───── Текст для чтения ─────

Заодно меня спросили вы, как я отношусь к антиутопии Хаксли. Видите ли, Борис Натанович Стругацкий полагал, что единственная более или менее сбывшаяся антиутопия Стругацких — это «Хищные вещи века». И он даже задумывался: а можно ли ее в полном смысле назвать антиутопией? Действительно, у человечества, помните, как говаривал Банев, было не так уж много возможностей выпивать и закусывать quantum satis. Это не худшее занятие для человека и не худшее для него состояние, ну, если мерить от нуля, от минуса, от блокады, условно говоря. Но мне представляется, что и «Хищные вещи», и «О дивный новый мир» Хаксли — они создали антиутопию потребления, а это не главная опасность и не главное наслаждение для человека XX века.

Понимаете, вот что странно? Ведь антиутопия Хаксли, вот этот «О дивный новый мир», где ощущалки, где детский секс, начиная с детского сада, где избыток наслаждения и полное отсутствие смысла — ну, это отчасти пересекается с более поздней антиутопией Брэдбери, где, правда, еще у всего этого потребления есть такой деструктивный, антипросвещенский оттенок — сожжение книг; пожарные не гасят, а поджигают. Но мне кажется, что все-таки самая страшная антиутопия XX века — это не утопия потребления, это утопия фашизма. А фашизм — это такая высшая и последняя стадия потребления. Death Eaters, выражение Джоан Роулинг, по аналогии с Beefeaters, пожирателями говядины. Пожиратели смерти — это мощный и удачный перевод. Это не те, кто уничтожает смерть, а это те, кто упивается смертью. Ну, как в переводе альтернативном — смертоупиванцы.

─────

• [Заявленная цель 1]: Скопируйте без изменений строки из перечня, начиная со строки, в которой есть «Task: Toggle the green market status dot», и заканчивая строкой, в которой есть «The width and height of the screenshot is (989, 1319).», включая обе.

───── Перечень строк ─────

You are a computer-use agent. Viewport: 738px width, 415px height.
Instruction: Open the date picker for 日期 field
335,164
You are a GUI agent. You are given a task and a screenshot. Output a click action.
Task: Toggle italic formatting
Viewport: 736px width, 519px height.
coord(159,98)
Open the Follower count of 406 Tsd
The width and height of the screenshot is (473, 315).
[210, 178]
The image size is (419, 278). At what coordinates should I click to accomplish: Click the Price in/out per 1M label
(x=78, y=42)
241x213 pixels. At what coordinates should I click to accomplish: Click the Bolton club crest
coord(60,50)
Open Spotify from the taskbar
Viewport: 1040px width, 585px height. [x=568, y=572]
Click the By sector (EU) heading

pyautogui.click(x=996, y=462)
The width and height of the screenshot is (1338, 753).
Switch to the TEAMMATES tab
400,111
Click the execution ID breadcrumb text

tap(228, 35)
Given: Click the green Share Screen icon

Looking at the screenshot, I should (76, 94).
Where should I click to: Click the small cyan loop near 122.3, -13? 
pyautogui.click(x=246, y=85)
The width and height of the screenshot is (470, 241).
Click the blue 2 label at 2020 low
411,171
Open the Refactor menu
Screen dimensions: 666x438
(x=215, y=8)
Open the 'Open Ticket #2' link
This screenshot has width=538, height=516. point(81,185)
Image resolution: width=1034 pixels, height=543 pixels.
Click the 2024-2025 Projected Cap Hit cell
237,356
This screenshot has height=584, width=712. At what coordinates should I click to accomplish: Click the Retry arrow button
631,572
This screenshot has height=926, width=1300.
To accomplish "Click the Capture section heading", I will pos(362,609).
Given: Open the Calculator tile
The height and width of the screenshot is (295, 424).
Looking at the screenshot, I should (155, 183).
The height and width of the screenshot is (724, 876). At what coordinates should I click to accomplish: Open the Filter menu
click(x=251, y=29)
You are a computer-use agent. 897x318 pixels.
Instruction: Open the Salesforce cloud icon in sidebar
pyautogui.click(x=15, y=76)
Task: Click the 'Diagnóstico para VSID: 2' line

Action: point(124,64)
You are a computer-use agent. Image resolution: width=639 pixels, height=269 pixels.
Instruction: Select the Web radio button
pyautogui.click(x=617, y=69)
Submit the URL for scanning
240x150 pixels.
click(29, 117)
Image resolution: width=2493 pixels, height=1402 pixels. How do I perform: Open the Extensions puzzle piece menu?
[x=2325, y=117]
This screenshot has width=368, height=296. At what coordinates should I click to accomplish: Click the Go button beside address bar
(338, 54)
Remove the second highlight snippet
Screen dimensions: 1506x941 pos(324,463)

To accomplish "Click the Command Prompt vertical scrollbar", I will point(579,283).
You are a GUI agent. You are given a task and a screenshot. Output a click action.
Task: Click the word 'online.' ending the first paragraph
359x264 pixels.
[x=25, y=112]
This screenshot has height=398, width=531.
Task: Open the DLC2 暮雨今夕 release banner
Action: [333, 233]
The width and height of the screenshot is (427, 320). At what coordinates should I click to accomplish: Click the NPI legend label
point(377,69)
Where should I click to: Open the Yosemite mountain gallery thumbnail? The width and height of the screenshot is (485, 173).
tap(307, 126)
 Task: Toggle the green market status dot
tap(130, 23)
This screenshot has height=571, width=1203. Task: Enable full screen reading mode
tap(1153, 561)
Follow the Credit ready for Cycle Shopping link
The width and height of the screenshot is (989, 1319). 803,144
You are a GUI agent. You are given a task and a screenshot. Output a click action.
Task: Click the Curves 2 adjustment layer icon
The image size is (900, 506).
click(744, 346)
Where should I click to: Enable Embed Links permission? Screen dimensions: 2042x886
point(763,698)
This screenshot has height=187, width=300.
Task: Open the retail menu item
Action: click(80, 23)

─────

• [Заявленная цель 2]: Повторите дословно отрывок текста об антиутопиях от слов «Заодно меня спросили» до слов «человека XX века.» включительно.

• [Ответ 1]:
 Task: Toggle the green market status dot
tap(130, 23)
This screenshot has height=571, width=1203. Task: Enable full screen reading mode
tap(1153, 561)
Follow the Credit ready for Cycle Shopping link
The width and height of the screenshot is (989, 1319). 803,144

• [Ответ 2]:
Заодно меня спросили вы, как я отношусь к антиутопии Хаксли. Видите ли, Борис Натанович Стругацкий полагал, что единственная более или менее сбывшаяся антиутопия Стругацких — это «Хищные вещи века». И он даже задумывался: а можно ли ее в полном смысле назвать антиутопией? Действительно, у человечества, помните, как говаривал Банев, было не так уж много возможностей выпивать и закусывать quantum satis. Это не худшее занятие для человека и не худшее для него состояние, ну, если мерить от нуля, от минуса, от блокады, условно говоря. Но мне представляется, что и «Хищные вещи», и «О дивный новый мир» Хаксли — они создали антиутопию потребления, а это не главная опасность и не главное наслаждение для человека XX века.